DavidStrauss Block devices are the wrong place scale and do HA. It’s always expensive (NetApp), unreliable (SPOF), or administratively complex (Gluster).

Obdurodon Huh? GlusterFS is *less* administratively complex than e.g. Cassandra. *Far* less. Also, block dev != filesystem.

Obdurodon It might not be the right choice for any particular case, but for reasons other than administrative complexity.
What reasons, then? Wrong semantics, wrong performance profile, redundant wrt other layers of the system, etc. I think David and I probably agree that scale and HA should be implemented in the highest layer of any particular system, not duplicated across layers or pushed down into a lower layer to make it Somebody Else’s Problem (the mistake made by every project to make the HDFS NameNode highly available). However, not all systems have the same layers.
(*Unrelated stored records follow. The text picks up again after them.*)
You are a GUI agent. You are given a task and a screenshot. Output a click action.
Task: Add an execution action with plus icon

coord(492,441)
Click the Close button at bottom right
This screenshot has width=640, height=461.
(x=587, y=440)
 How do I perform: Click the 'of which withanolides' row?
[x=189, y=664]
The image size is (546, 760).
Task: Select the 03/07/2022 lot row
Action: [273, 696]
If what you need is a filesystem, then the filesystem layer might very well be the right place to deal with these issues (at least as they pertain to data rather than computation). If what you need is a column-oriented database, that might be the right place. This is where I think the original very general statement fails, though it seems likely that David was making it in a context where layering two systems had been suggested.
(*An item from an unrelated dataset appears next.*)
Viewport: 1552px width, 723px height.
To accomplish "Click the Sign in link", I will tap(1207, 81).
DavidStrauss GlusterFS is good as it gets but can still get funny under split-brain given the file system approach: http://t.co/nRu1wNqI
I was rather amused by David quoting my own answer (to a question on the Gluster community site) back at me, but also a bit mystified by the apparent change of gears. Wasn’t this about administrative complexity a moment ago? Now it’s about consistency behavior?
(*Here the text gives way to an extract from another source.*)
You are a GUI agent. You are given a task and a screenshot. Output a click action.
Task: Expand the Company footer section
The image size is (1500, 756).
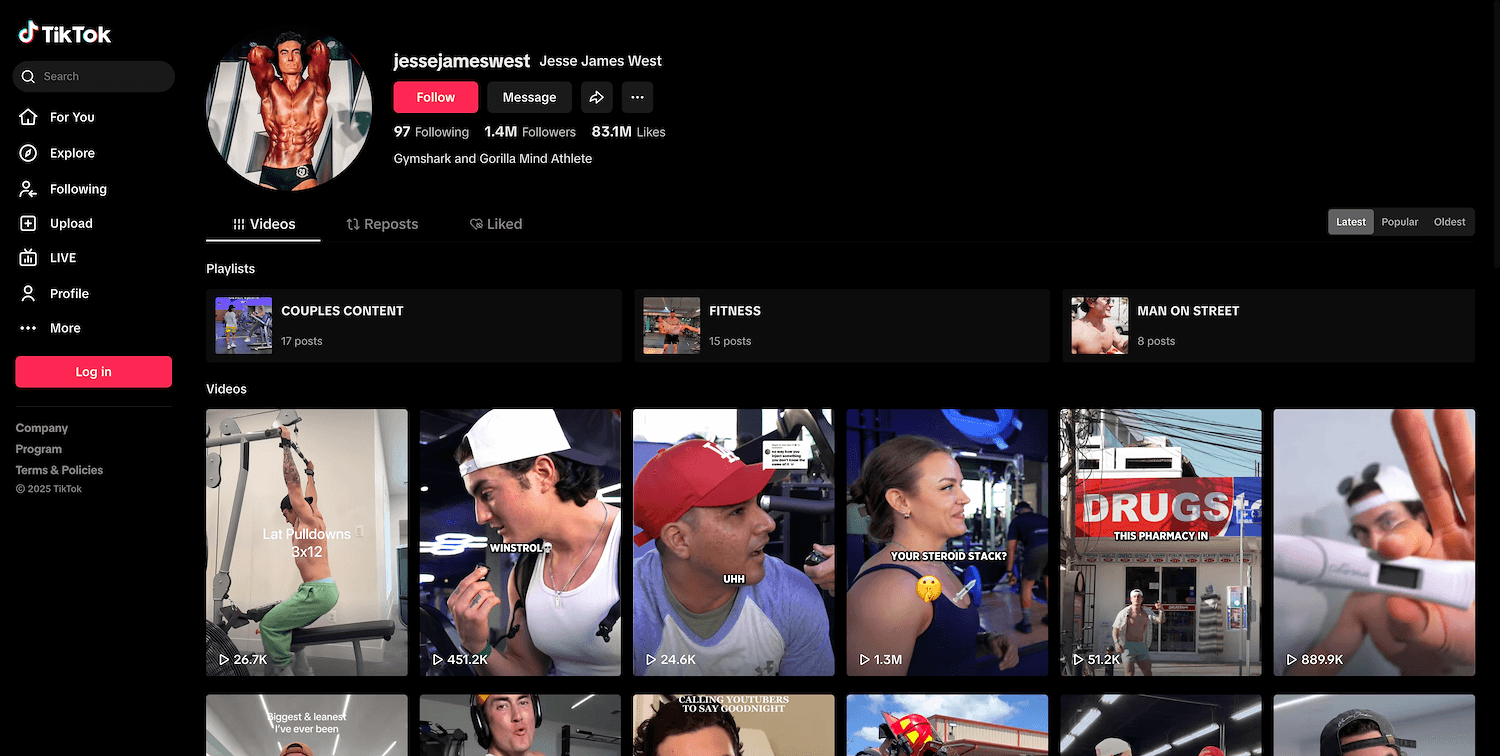(x=42, y=428)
Obdurodon I don’t think the new behavior (in my answer) is markedly weirder than alternatives, or related to being a filesystem.

DavidStrauss It’s related to it being a filesystem because the consistency model doesn’t include a natural, guaranteed split-brain resolution.

Obdurodon Those “guarantees” have been routinely violated by most other systems too. I’m not sure why you’d single out just one.
I’ll point out here that Cassandra’s handling of Hinted Handoff has only very recently reached the standard David seems to be advocating, and was pretty “funny” (to use his term) before that. The other Dynamo-derived projects have also done well in this regard, but other “filesystem alternatives” have behavior that’s too pathetic to be funny.

DavidStrauss I’m not singling out Gluster. I think elegant split-brain recovery eludes all distributed POSIX/block device systems.
Perhaps this is true of filesystems in practice, but it’s not inherent in the filesystem model. I think it has more to do with who’s working on filesystems, who’s working on databases, who’s working on distributed systems, and how people in all of those communities relate to one another. It just so happens that the convergence of database and distributed-systems work is a bit further along, but I personally intend to apply a lot of the same distributed-system techniques in a filesystem context and I see no special impediment to doing so.

DavidStrauss #Gluster has also come a long way in admin complexity, but high-latency (geo) replication still requires manual failover.

Obdurodon Yes, IMO geosync in its current form is tres lame. That’s why I still want to do *real* wide-area replication.

DavidStrauss Top-notch geo replication requires embracing split-brain as a normal operating mode and having guaranteed, predictable recovery.

Obdurodon Agreed wrt geo-replication, but that still doesn’t support your first general statement since not all systems need that.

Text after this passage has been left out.